**Items taken from a collection**
* * *

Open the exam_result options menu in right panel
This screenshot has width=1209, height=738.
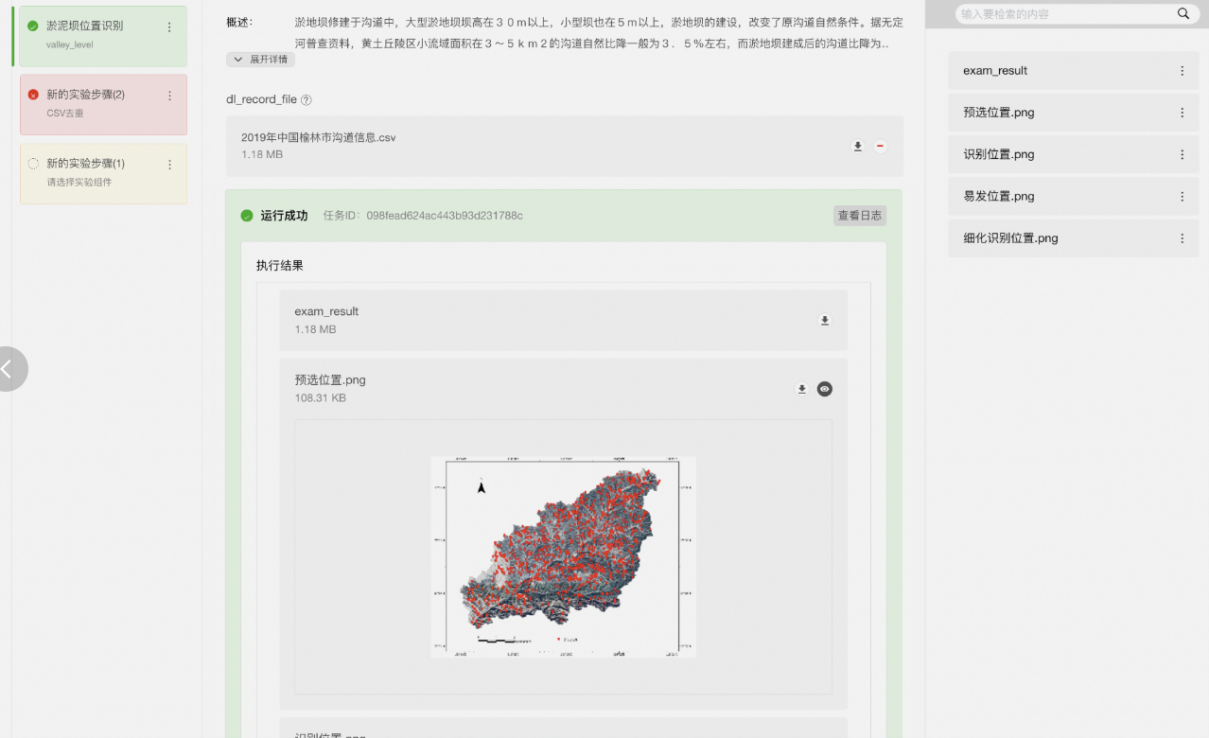1182,71
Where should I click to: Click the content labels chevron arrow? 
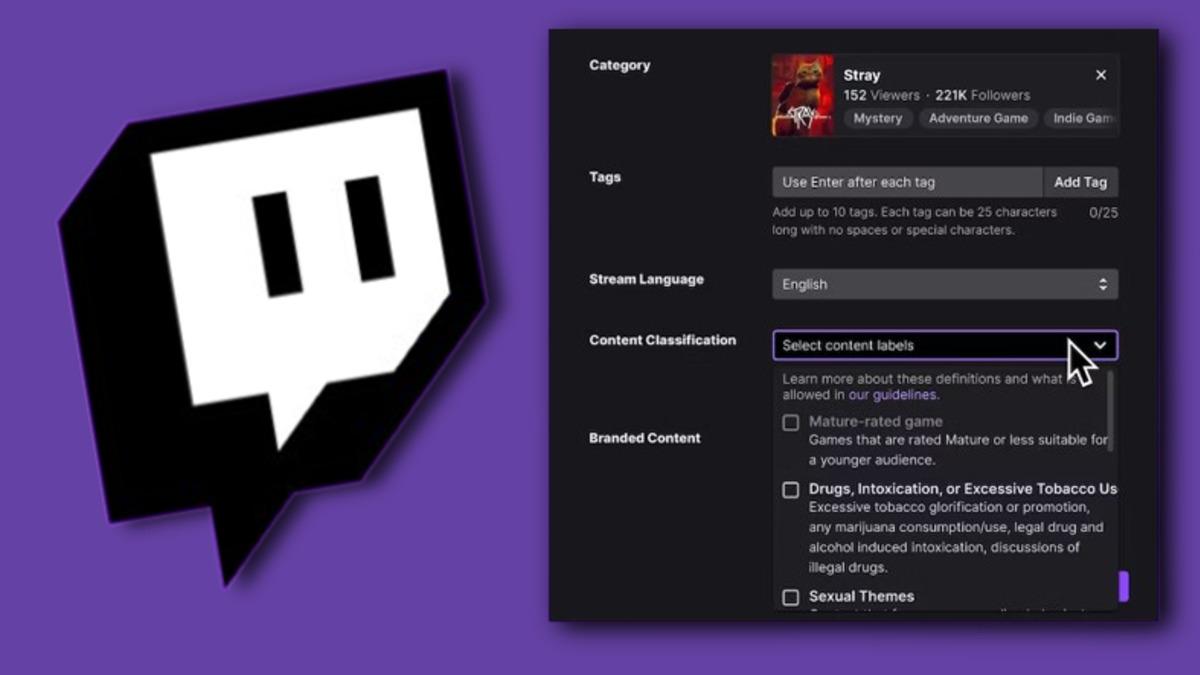click(1100, 345)
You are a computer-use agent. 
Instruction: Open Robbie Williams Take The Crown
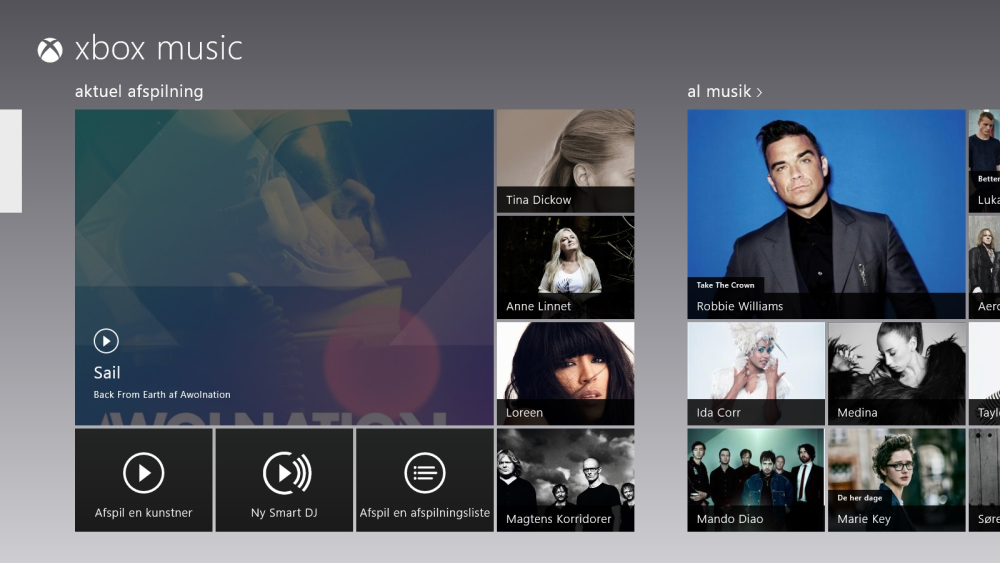(827, 214)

* * *

**Task prompt**
Recast the items above as a two-column CSV with the header instruction,answer. Give one row per item, with its text in instruction and its answer in answer. Enclose each field in quotes, replace line breaks with spaces, and leave out the pictures.

**Written response**
instruction,answer
"Open the exam_result options menu in right panel This screenshot has width=1209, height=738.","1182,71"
"Where should I click to: Click the content labels chevron arrow?","click(1100, 345)"
"You are a computer-use agent. Instruction: Open Robbie Williams Take The Crown","(827, 214)"